Russo took exception to Vilos’ previous allegation of an "incompetent" police investigation, noting his deputies interviewed every witness Vilos recommended, including a "star" who videotaped the incident.

"There was nothing exculpatory."

Nothing personal » "This is not a personal attack on Clark or the Second Amendment," Russo said minutes after Aposhian left the courthouse in his Dodge Magnum. "It’s a domestic violence charge and we’re just trying to protect the family."

When Russo called Vilos to tell him attacking the police was "not the best strategy," he says Vilos told him: "We’re just trying to get his side out there because he’s an American hero."

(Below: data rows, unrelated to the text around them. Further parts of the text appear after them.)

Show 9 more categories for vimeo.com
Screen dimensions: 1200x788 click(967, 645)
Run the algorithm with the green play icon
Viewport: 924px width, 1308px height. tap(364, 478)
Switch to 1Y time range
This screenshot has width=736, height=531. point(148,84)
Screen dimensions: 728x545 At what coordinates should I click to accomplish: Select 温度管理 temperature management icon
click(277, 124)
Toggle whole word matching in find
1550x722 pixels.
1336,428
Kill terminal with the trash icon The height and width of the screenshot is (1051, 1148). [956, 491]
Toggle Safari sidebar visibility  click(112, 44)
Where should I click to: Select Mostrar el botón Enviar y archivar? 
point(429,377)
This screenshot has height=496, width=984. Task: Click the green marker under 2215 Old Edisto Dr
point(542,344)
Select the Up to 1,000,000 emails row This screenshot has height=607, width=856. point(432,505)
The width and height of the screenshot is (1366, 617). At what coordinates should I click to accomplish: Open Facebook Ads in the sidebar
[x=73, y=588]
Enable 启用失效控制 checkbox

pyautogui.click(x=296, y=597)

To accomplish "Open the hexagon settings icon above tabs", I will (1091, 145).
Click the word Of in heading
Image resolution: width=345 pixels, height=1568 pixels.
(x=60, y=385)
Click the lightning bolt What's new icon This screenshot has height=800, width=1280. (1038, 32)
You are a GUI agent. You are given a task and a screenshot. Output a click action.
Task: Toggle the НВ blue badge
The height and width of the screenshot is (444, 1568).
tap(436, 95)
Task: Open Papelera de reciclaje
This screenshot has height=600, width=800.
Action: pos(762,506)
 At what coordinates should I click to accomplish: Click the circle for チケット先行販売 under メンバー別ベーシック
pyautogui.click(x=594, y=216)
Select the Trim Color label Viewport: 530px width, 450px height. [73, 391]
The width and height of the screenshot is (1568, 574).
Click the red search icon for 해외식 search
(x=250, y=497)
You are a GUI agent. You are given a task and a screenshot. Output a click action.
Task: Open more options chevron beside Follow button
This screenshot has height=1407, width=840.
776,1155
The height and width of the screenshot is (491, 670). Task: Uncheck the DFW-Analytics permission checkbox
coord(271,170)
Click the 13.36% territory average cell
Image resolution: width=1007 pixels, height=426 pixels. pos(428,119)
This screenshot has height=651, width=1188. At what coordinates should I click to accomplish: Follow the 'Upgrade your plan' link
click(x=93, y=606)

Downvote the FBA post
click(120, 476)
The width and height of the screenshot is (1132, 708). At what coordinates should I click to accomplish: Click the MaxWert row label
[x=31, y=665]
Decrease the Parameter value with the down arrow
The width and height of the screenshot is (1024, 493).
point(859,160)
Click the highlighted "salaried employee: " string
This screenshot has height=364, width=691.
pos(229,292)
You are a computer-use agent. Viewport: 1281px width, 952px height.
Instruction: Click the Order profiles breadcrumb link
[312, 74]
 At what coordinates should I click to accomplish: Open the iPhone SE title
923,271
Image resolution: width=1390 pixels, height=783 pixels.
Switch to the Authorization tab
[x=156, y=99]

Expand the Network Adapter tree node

Since the arrest, Vilos has remained dismissive, if not indignant. "This is all contrived just because he turned around in a driveway," he said. "It’s an absolutely ridiculous charge."

As the face of the gun lobby in Utah, Aposhian has tremendous influence with the Legislature. He makes his living as an instructor of concealed-carry classes and made national news by holding free classes for educators in Utah after the Sandy Hook Elementary School shootings.

Rushing out of court wearing sunglasses and a Bluetooth earpiece, Aposhian declined to answer questions from a crowd of reporters.

State lawmakers who have worked with Aposhian to relax gun laws have defended the lobbyist since his arrest.